Flint Taylor, an attorney who represents the majority of the victims, said those tortured under Burge were “grateful that Mayor Emanuel has heeded [their] demand for an apology,” which he said is in “sharp contrast” to former Chicago Mayor Richard M. Daley’s “repeated refusal to apologize in the past.”

Mr. Taylor is calling on the city to create a $20 million fund to provide job training, health care, and other compensation benefits for victims who, for varying reasons, are unable to bring their cases to court. 

Mr. Daley has played a significant role in the Burge saga because the allegations first surfaced under his watch as Cook County state’s attorney. Daley was named in the majority of lawsuits, but the settlements prevented him from testifying under oath. He has dodged, or remained silent, about the revelations as they grew during his tenure as mayor. In 2006, he told reporters he would “take responsibility” for it, but never made an official apology.

“It should never had happened – how’s that? It should had never had happened. And [with] the procedures and policies we have [put] in place, [it] will never happen again,” he said, according to the Chicago Tribune.

For Burge’s crew to have carried out the torture successfully and for so long, it would have taken the quiet cooperation of the county prosecutor’s office, says Leonard Cavise, a law professor at DePaul University in Chicago and a member of the state commission against torture that reviews cases related to police misconduct.

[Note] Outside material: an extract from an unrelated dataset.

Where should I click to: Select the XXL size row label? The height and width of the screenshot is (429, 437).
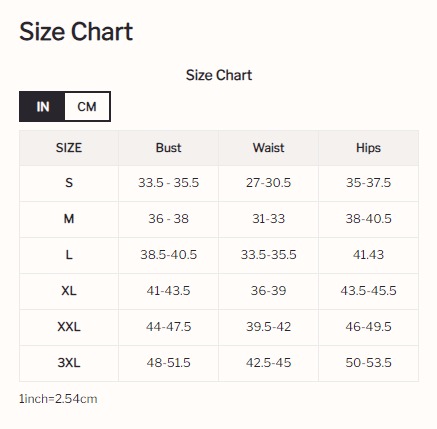click(x=69, y=327)
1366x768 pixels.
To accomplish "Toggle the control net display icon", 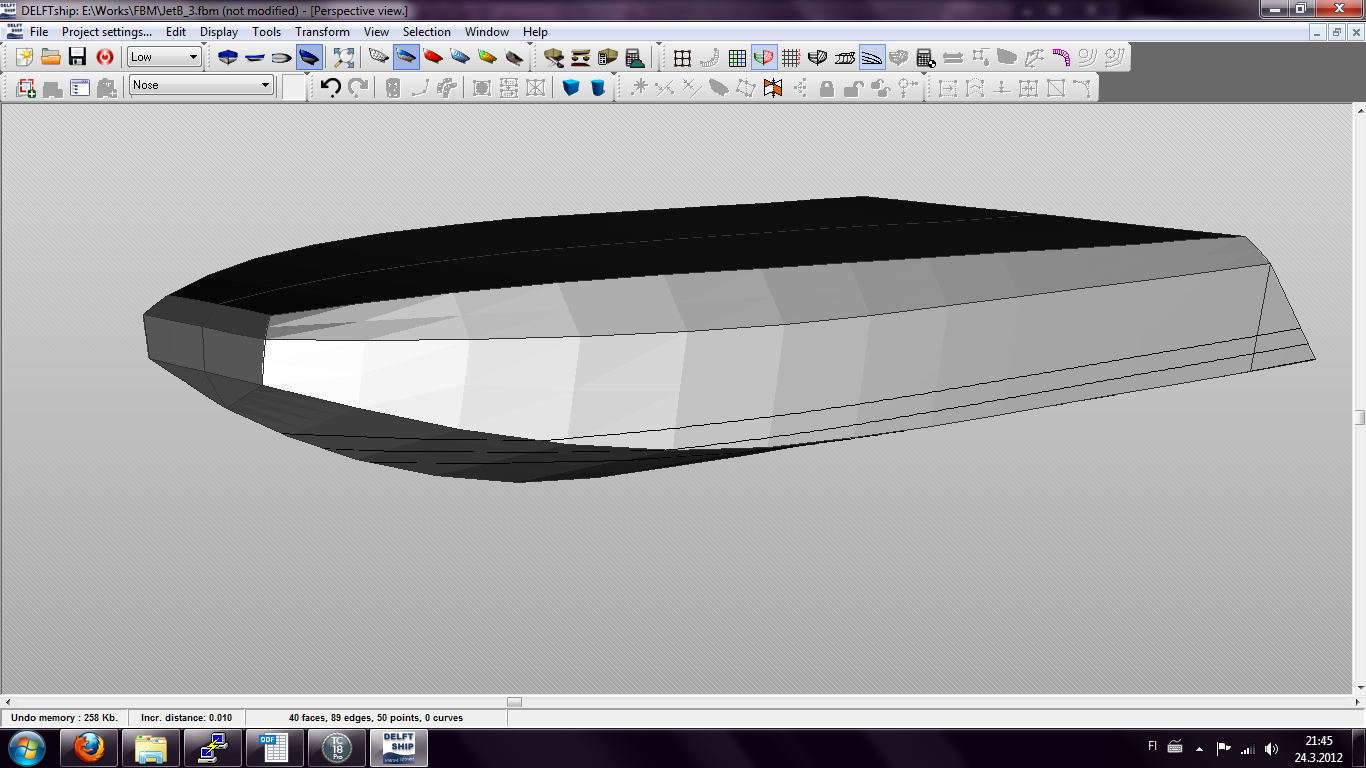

“Every single one of those people who confessed in front of a [Cook County] prosecutor who had them sign a prepared statement came into those prosecutor’s offices bleeding, lumpy, and injured, and not one of those prosecutors said, ‘Hey, they are beating the hell out of these guys, and they should stop,' " Mr. Cavise says.

Ronald Kitchen and Marvin Reeves received the settlements of $6.15 million each. Their convictions in a 1988 multiple-murder case that put them behind bars was overturned in 2009, when they received certifications from the county verifying their innocence.

Last week, Mr. Kitchen released a statement attacking Daley, and subsequently Emanuel, for refusing to apologize.

“No amount of money can give me and my family back what was so viciously stolen from me by Burge, Daley, and all of those who worked with them. It upsets me greatly that Mayor Emanuel refuses to apologize to Marvin Reeves, myself, and our families for all the harm that Burge, the Chicago police and former Mayor Richie Daley did to us and to all the many torture victims,” he said.

Kitchen alleges that his arrest was based on a false tip and that Burge and three others beat him with their fists, a nightstick, and a telephone, inflicting serious injury, before he gave a false confession.